> _YOUR ASSIGNMENT_
Reproduce the listing in full, exactly as written, but without images.

╭─ DATA TO EXAMINE

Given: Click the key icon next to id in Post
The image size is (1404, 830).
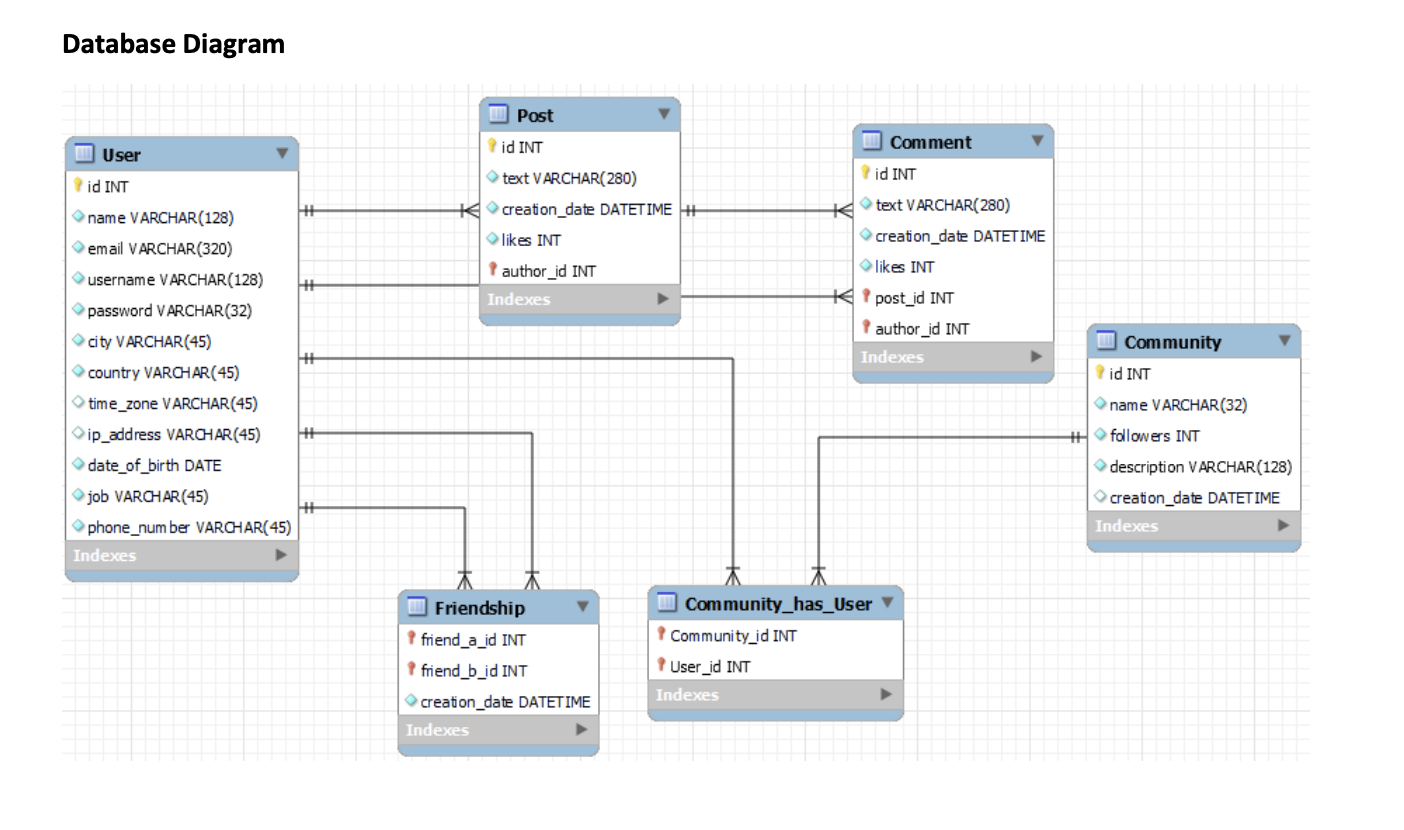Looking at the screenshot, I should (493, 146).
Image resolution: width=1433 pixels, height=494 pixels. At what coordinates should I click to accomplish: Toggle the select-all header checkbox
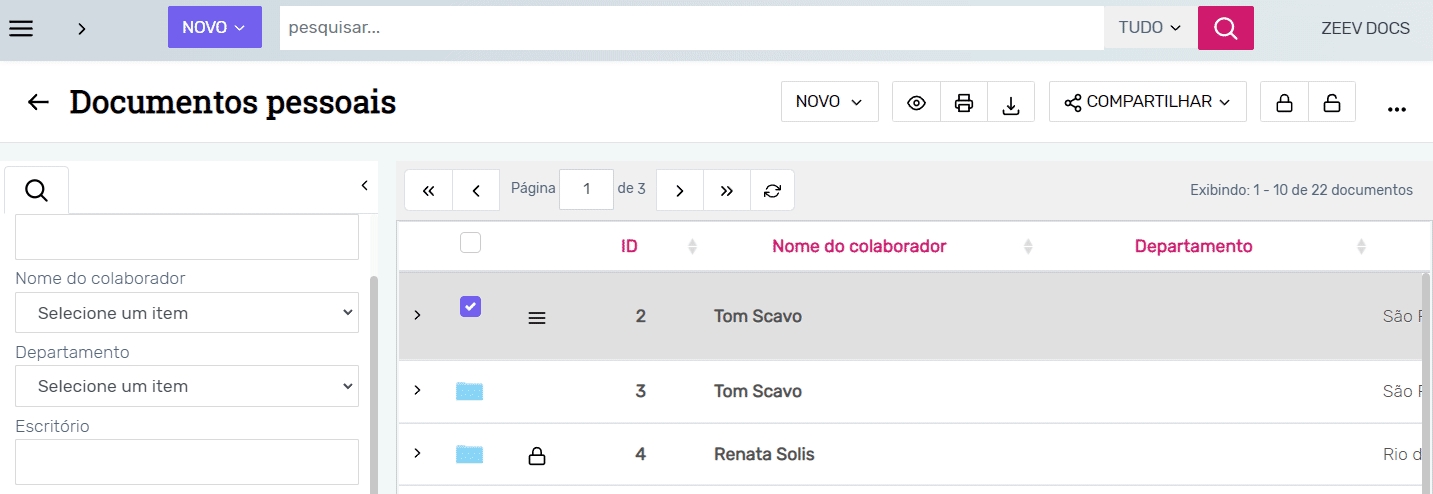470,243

╰─

> _EXERCISE RESPONSE_
Given: Click the key icon next to id in Post
The image size is (1404, 830).
Looking at the screenshot, I should (493, 146).
Image resolution: width=1433 pixels, height=494 pixels. At what coordinates should I click to accomplish: Toggle the select-all header checkbox
470,243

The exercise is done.